抽出テキスト
仁美のヒトミ

趣味(読書、芸術鑑賞)の記録を主に、日々の雑感などをつづります。

‘再興院展100年記念 速水御舟―日本美術院の精鋭たち―’ 山種美術館

 
東京 恵比寿にある山種美術館で開催中の展覧会です。
 
山種美術館は、上野の国立博物館を別格にすると
今一番好きな美術館です。
 
どこが好きかというと、趣味が合う、んです。
コレクション、運営理念、経営方針などなど。
 
 
日本画専門の美術館で、コレクションは創業者、二代目が集めた作品が中心です。
蒐集は画家と親交を持ちながら行っていたそうで、
目に留まった作品をポイっと買うというのとは違うんですね。
「絵は会社の金ではなく私財を投じて買う」というポリシーがまたいいです。
 
 
私立美術館にありがちな創業者の功績アピールは
まったくない館です。

取り組む課題
**a)** 抽出テキストのうち「趣味(読書、芸術鑑賞)の記録を主に、日々の雑感などをつづります。」から「どこが好きかというと、趣味が合う、んです。」まで（両端を含む）を、「山種美術館」を「山種記念美術館」に更新したうえで示してください。
**b)** 抽出テキストに出てくる地名をすべて挙げよ。
**c)** 抽出テキストによると、山種美術館のコレクションは主に誰が集めた作品か。

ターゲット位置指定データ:

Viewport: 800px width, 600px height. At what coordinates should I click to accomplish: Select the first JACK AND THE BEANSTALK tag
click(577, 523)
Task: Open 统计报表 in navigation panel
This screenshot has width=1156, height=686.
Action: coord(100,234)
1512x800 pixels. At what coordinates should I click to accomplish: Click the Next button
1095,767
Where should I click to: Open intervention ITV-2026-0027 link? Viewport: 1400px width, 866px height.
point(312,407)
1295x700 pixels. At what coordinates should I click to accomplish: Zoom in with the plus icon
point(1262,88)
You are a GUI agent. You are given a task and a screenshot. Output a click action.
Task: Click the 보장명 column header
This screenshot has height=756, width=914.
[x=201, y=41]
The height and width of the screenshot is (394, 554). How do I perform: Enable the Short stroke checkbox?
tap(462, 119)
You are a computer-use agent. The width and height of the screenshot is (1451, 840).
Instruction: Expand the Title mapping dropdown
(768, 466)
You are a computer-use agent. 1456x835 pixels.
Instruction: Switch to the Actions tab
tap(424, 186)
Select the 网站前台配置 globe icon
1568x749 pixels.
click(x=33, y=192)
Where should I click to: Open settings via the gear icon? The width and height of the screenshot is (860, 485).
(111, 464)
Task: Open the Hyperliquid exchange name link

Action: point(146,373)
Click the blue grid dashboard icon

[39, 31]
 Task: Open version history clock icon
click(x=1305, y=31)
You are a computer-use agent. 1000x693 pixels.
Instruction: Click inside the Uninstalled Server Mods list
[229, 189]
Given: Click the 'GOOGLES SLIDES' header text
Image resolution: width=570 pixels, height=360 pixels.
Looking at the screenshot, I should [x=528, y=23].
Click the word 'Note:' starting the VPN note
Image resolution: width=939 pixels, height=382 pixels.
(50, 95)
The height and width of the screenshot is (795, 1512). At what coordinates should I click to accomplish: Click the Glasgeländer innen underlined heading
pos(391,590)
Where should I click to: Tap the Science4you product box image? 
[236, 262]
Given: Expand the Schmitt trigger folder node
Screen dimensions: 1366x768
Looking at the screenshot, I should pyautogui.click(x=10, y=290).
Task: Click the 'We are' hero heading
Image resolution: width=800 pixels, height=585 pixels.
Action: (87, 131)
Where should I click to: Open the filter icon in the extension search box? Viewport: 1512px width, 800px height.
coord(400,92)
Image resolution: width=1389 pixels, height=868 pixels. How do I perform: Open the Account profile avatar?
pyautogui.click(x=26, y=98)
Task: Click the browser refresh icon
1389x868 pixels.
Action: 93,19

回答
**a)**
趣味(読書、芸術鑑賞)の記録を主に、日々の雑感などをつづります。

‘再興院展100年記念 速水御舟―日本美術院の精鋭たち―’ 山種記念美術館

 
東京 恵比寿にある山種記念美術館で開催中の展覧会です。
 
山種記念美術館は、上野の国立博物館を別格にすると
今一番好きな美術館です。
 
どこが好きかというと、趣味が合う、んです。

**b)** 東京、恵比寿、上野

**c)** 創業者と二代目が集めた作品が中心である。